Ok so now the union started to strike this last friday, now congratuations  you managed to raise unemployment! Are you happy that you made a unnessarary multi penson plan whats wrong with one? aka 401k? Huh what about the econymy why didnt you go to cort when they stole fomr the penson funds HUH HUH? Ugh mainly I honestly say its bother the union and the companys falt no more bailouts for these guys right? 

RIP the twinke


----------



## Aleu (Nov 13, 2012)

*Re: Rant:Strike on Hostess*

I can't make heads or tails of what you're trying to say.


----------



## dinosaurdammit (Nov 13, 2012)

*Re: Rant:Strike on Hostess*



Aleu said:


> I can't make heads or tails of what you're trying to say.




my guess is op works for company, is mad at company for mismanaging, is mad at company for not fixing easy fixed and now they are too hard to fix, is mad at company because they are bankrupt basically, and is mad about potentially losing a job


also, ive never had a twinkie.


----------



## Thaily (Nov 13, 2012)

*Re: Rant:Strike on Hostess*



Aleu said:


> I can't make heads or tails of what you're trying to say.



Chubbo can't have his twinkies because minimum wage workers wanna pay their bills?


----------



## Ozriel (Nov 13, 2012)

*Re: Rant:Strike on Hostess*

I thought it was a spambot. Oh well...



Thaily said:


> Chubbo can't have his twinkies because minimum wage workers wanna pay their bills?



Fried Twinkies are a Carnie delicacy. :V


----------



## Teal (Nov 13, 2012)

*Re: Rant:Strike on Hostess*

...........damn it, now I want a cupcake.


----------



## kylr23 (Nov 14, 2012)

*Re: Rant:Strike on Hostess*

Ok I will type slower, anyways just last Friday TBCGM (tobaco baker confectionary grain millers) union went on strike due to the 'missmanagement' of hostess. This in turn will force the plants to shut down, now not only would this increasse the amount of people on food stams and unemployment, but well its silly. The union done nothing after there penson was stolen form them about 3 mill or a bit more.

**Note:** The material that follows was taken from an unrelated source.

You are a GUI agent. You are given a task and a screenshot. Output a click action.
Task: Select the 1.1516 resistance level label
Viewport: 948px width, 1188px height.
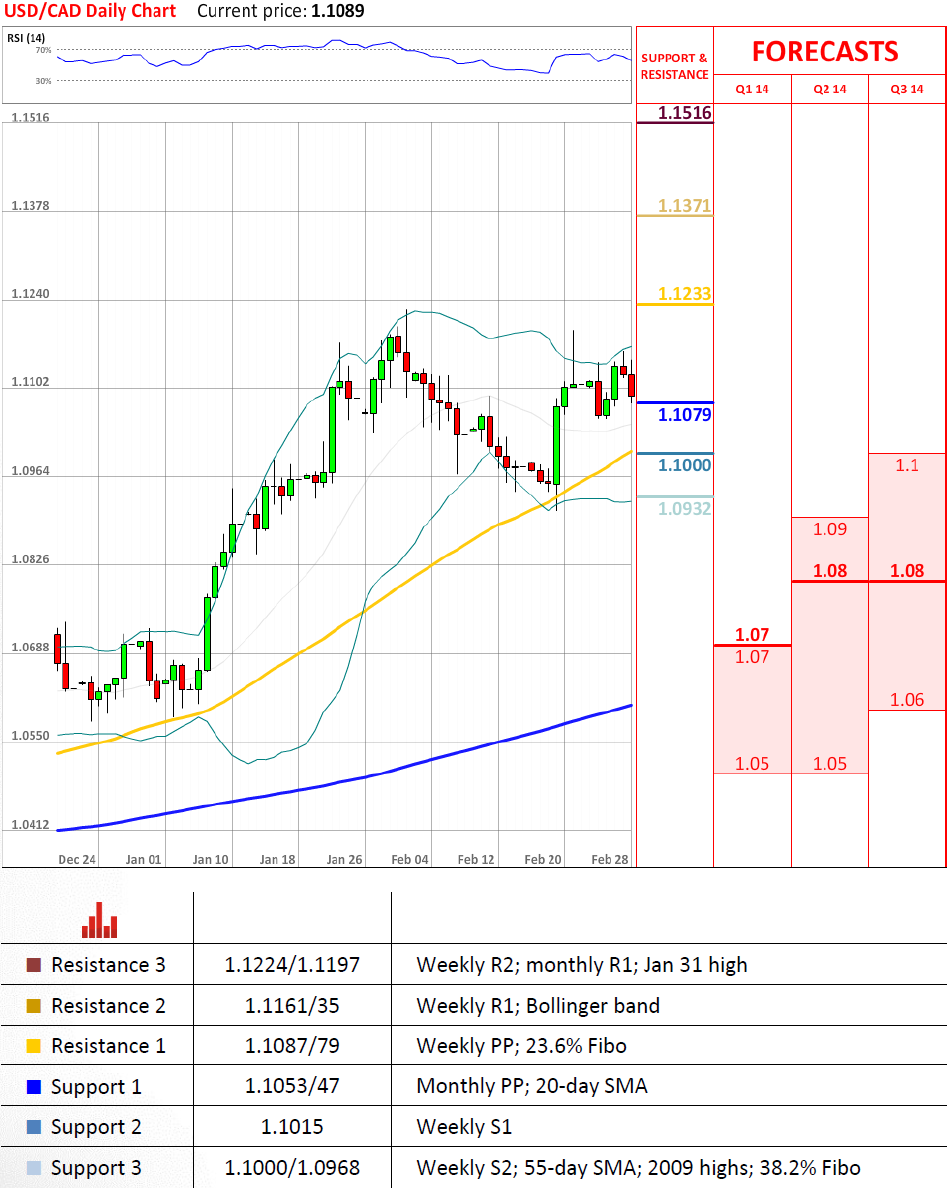coord(685,113)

I used to work there before finding a lower paying but more stable job. (eveyr ones minimum wage there was 12.712 per hour.)


----------



## Icen (Nov 14, 2012)

*Re: Rant:Strike on Hostess*

Dude. Spellcheck.


----------



## NaxThewolf (mike) (Nov 14, 2012)

*Re: Rant:Strike on Hostess*

Oh i thought the thread title was for an assult on someone :/


----------



## Toshabi (Nov 14, 2012)

*Re: Rant:Strike on Hostess*

Unions suck. The people that work for them.... well... you can already tell with OP's bad grammar and spelling. :V


Get out while you can and find a more meaningful job.


----------



## kylr23 (Nov 15, 2012)

*Re: Rant:Strike on Hostess*

Eh I am only 22 years old I worked for Hostess through out the summer of this year untill the best and final offer Vote. (only 9 people out of 200 that showed up for the local union meeting.) voted yes.

The thing is they dont care about the loss all they cared about was the fact the previous ceos stole from the penson funds, plus hostess was owned by creditors and hedge funders. 

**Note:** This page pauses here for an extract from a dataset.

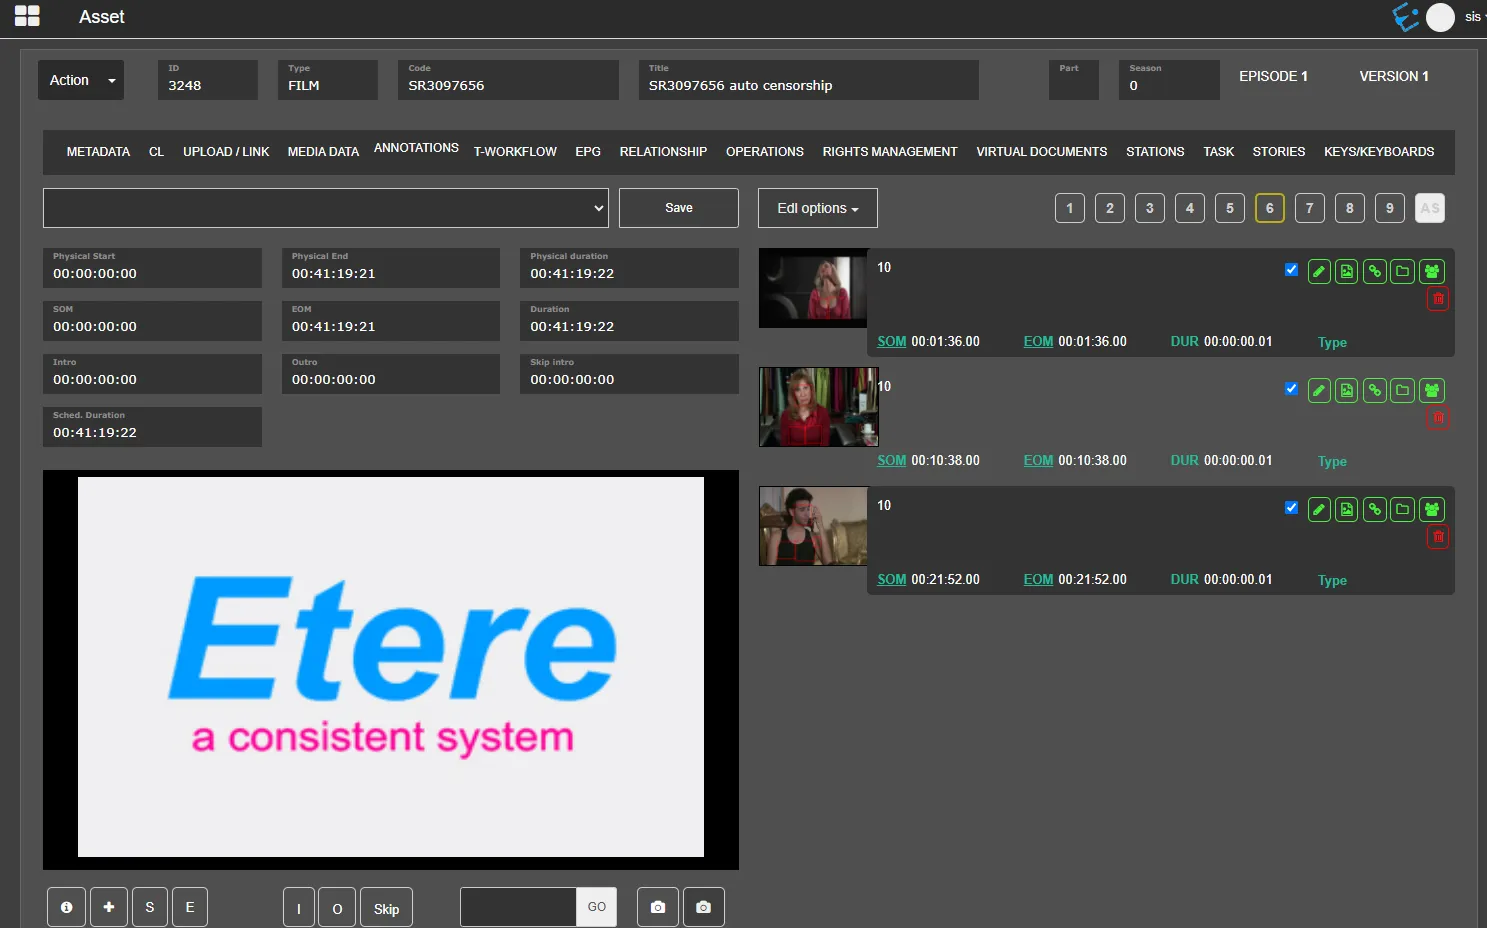Open the RIGHTS MANAGEMENT tab

(889, 152)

I can see both sides of the issue, how ever no one was in the right and in the end they both lose, I mean we all lose.


----------



## Arshes Nei (Nov 16, 2012)

Well just an update to this. When the workers walked out. Hostess shut down and liquidated their assets. 

http://www.latimes.com/business/money/la-fi-mo-hostess-to-go-out-of-buiness-20121116,0,3714808.post


----------



## Aetius (Nov 16, 2012)

*Re: Rant:Strike on Hostess*

Fuck unions, Im voting Republican now on.


----------



## Arshes Nei (Nov 16, 2012)

Merged the threads since you already started a thread on this.


----------



## GhostWolf (Nov 16, 2012)

It's a shame there out of business now.


----------



## Ozriel (Nov 16, 2012)

kylr23 said:


> Well a small 'Update', One of the executives came to our factor today to explain the deal a bit more and answer any questions. From what I gathered why are the people telling this place ***** you, give the bird and so forth...Welp because they froze pension and the CEOs gave them selves a 300% wage raise. They allowed it they 'stole form the workers'. So they told this guy off big time. I kind of feel bad for the man, every one is going to lose out big time...I can only hope some one buys the location I worked at in due time.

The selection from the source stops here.